10-27, 15:15–15:40 (Europe/Berlin), Main stage
AI models (especially LLMs) are now being released at a never seen before frequency. At the same time, supply chain attacks increase YoY by more than 700%. Coupling these two facts together reveals a shocking perspective: it is very possible for bad actors to infect unsuspecting host that want to benefit from the AI explosion. Fortunately, by drawing analogies between training AI models and building traditional software artifacts, we could build solutions to package ML models such that the majority of the supply chain security risks are alleviated.
Looking at the traditional software development life cycle and associated supply chain risks we see that there are solutions (e.g., artifact signing, generating provenance, generating software bill of materials) that would enforce transparency, entailing a reduction in supply chain compromises. We can do the same for ML models, across different ML frameworks and model hubs.
Specifically, we will present a solution that handles signing models with Sigstore. This has 2 benefits. First, users can preferentially download these models from model hubs (such as Kaggle, Hugging Face) that display the presence of the signature (very similar to how security conscious users will download a binary artifact's signature to check it before using the artifact). The other benefit comes from transparency: since the signatures are auditable, bad behavior can be discovered and all models from bad actors can be identified.

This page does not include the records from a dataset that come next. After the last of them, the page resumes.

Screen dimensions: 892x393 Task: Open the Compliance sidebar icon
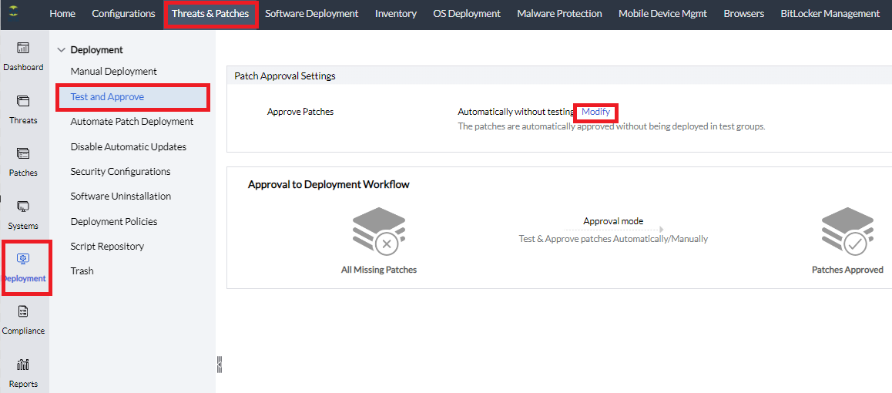point(23,312)
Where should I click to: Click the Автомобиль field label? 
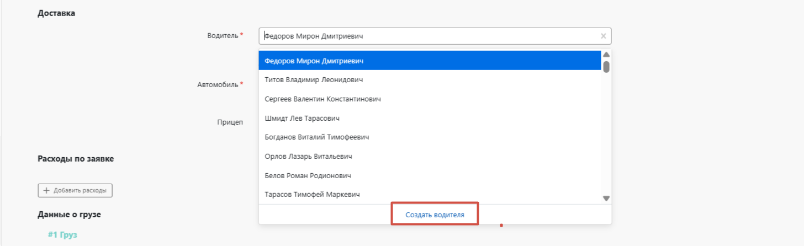tap(218, 85)
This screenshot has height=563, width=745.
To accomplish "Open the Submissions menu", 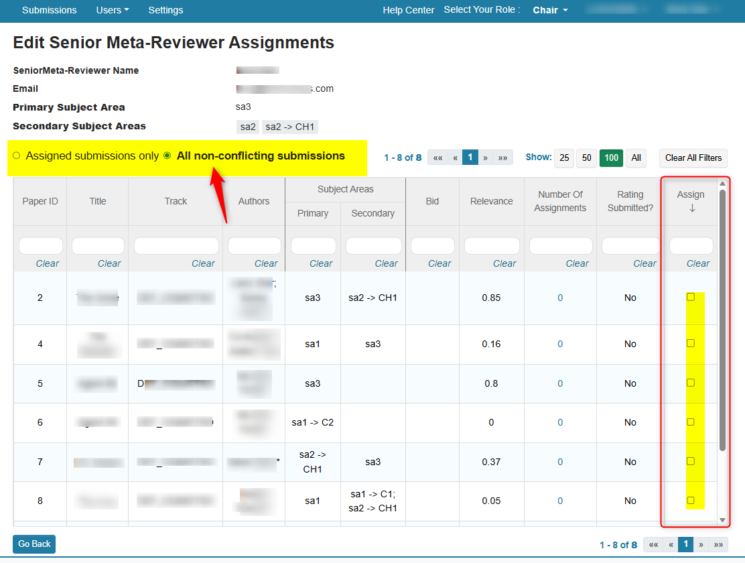I will click(49, 10).
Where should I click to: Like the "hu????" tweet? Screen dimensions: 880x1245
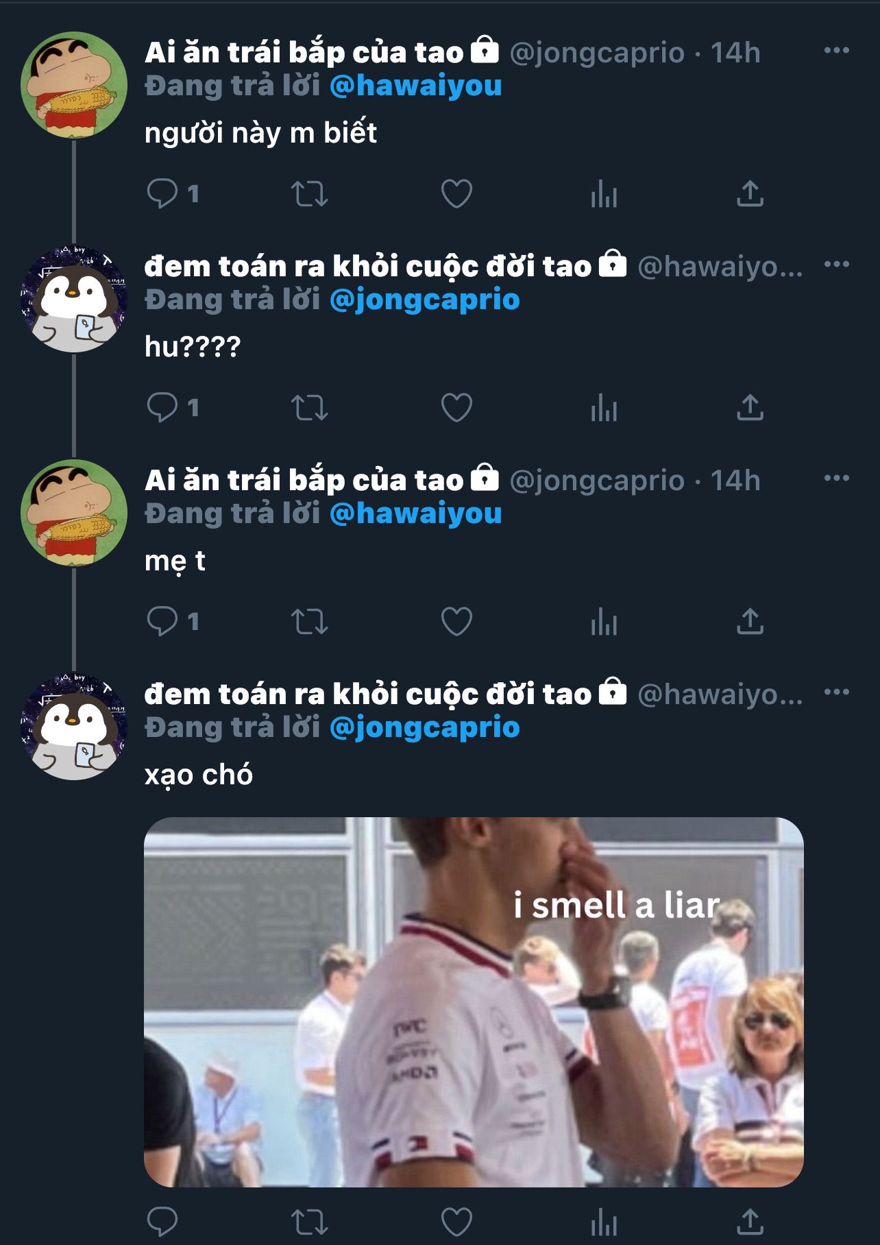point(456,407)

A further component of reducing supply chain compromises is adding support for SLSA for ML. This is different than SLSA for binary artifacts in the fact that it will need to take into account datasets, data manipulations (preprocessing), using pretrained models (fine tuning, transfer learning) and the ML frameworks themselves. But, it also comes up with a large number of benefits that can be summarized in an increased ability to react to compromise and an enhanced way to provide evidence to regulators that all regulation has been followed.
Laurent is a security engineer in the Open Source Security Team (GOSST) at Google. His team works in collaboration with the open-source community and the OpenSSF on novel security solutions, such as Scorecards, Allstar, Sigstore, SLSA, OSS-Fuzz, OSV, etc.
Mihai Maruseac is a member of Google Open Source Security team (GOSST), working on Supply Chain Security, mainly on GUAC. Before joining GOSST, Mihai created the TensorFlow Security team after joining Google, moving from a startup to incorporate Differential Privacy (DP) within Machine Learning (ML) algorithms. Mihai has a PhD in Differential Privacy from UMass Boston.